MacDailyNews Take: Siri, if you haven’t queried her in awhile, is vastly improved. We noticed that, around the release of Apple Watch, Siri began to work better and faster, with fewer mistakes. We’re not sure if this occurred sooner, but Apple Watch caused us to use Siri much more and, consequently, we’re were surprisingly happy to discover a significant improvement. We can’t wait to try using Siri to interact with Apple Music.


  1. I use Siri daily and have for a while, mostly for text messaging during my drives (hands-free!) and have seen the service pick up to be much improved over time. With the Watch so dependent on Siri as an interface, Apple’s been slowly pushing to make the service improve and I think it’s the best it’s been and continues to improve.

  2. On my iPad I ask Siri…..”Play Music”. It tries to do it….but NOTHING, no sound, even though screen looks like it is playing music.

    I say again, “Play Music”. Now I get the sound.

    Hope they fix that!

      1. Sometimes I say “play xxxxx” (where xxxxx is some band or song) and still nothing. In fact, on some rare occasions I say “play xxxxxx” and it starts playing yyyyyy. There was a time when it used to play shuffled stuff that was on my iPad without a hitch. It stopped doing it about two or three iOS updates ago.

        I have tried to reboot the iPad and at one time I even set it up anew. Still the same.

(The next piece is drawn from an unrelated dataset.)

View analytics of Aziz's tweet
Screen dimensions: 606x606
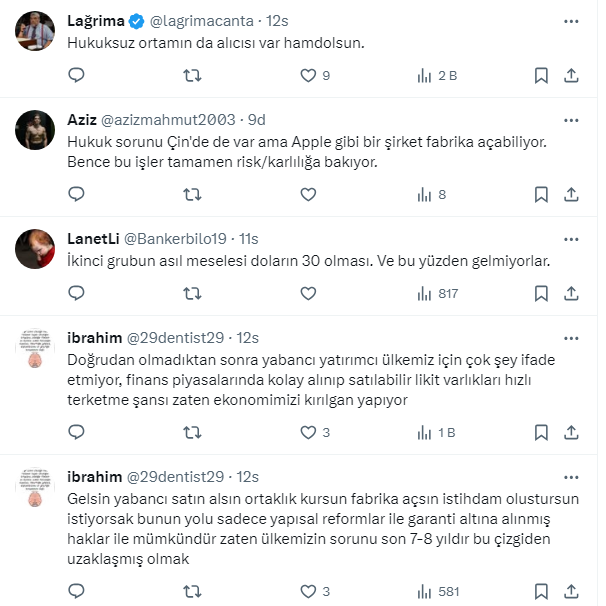pyautogui.click(x=424, y=195)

  3. > With Spotify’s introduction of an element that matches the beats per minute in the song to the cadence of your running

    That’s a REALLY good idea. I’ve been doing that (in a non-streaming more hands-on way) for about six months, by populating the “BPM” field for songs in my iTunes library. I do that with a third-party app; iTunes has the BPM field for each song, but leaves it blank.

    Then I use smart playlists in iTunes to make lists of songs with specific BPM at (and near) my current running cadence (steps per minute). I sync those BPM playlists to my iPod nano; on my iPod, I select the playlist I want to use for my run that day, and “run to the beat.” In this way, I keep a steady cadence during each run, and slowly increase my cadence over time in a systematic way. My running speed has improved significantly…

    Tim Cook is a runner, so I hope Apple has “populated the BPM field” in its database of songs, and Siri understands when I say, “Play me songs that are at 170 beats per minute.”

    1. This works up to a point — until you have music tastes that include tempo changes or when you do variable tempo workouts. Apple makes neither easy to manage.

      There’s much Apple could improve tough. It would be extremely helpful if Apple took the trouble to fill in BPM on the metadata for the tracks it sells. It would also be helpful if the iOS music app would give the user much more information display options (including BPM).

      My workaround solution is to create playlists using Tangerine. It examines your library, automatically saving each song’s tempo more or less accurately. That’s the first important step to having meaningful workout or dance playlists. Can’t believe that Apple didn’t incorporate that functionality years ago.

      1. For my purposes, it works as desired. I want to maintain a steady cadence during the run, not change tempo. I remove any songs from the BPM playlists, if unsuitable for “running to the beat.” A song with long slow intro would not work well, even if rest of song is fine.

        I use beaTunes to populate the BPM field. It does this quite well. I can even give it a “range,” so that BPM entry is (for example) 170 instead of 85. The BPM data get synced to my iTunes library, where I can use the most powerful yet under-appreciated feature of iTunes. Smart playlists.

  4. Siri still sucks at most things. It should be able to read your text messages, for example. It should be able to do simple things like turning on the flashlight, or tell you what’s on TV tonight.